[Required action]:
Every entry must come back exactly as it was given.

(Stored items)
-- Opening Marker --
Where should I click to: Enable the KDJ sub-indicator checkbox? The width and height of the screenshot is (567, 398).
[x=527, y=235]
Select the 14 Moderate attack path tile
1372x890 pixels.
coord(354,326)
-- Closing Marker --
[Your solution]:
Where should I click to: Enable the KDJ sub-indicator checkbox? The width and height of the screenshot is (567, 398).
[x=527, y=235]
Select the 14 Moderate attack path tile
1372x890 pixels.
coord(354,326)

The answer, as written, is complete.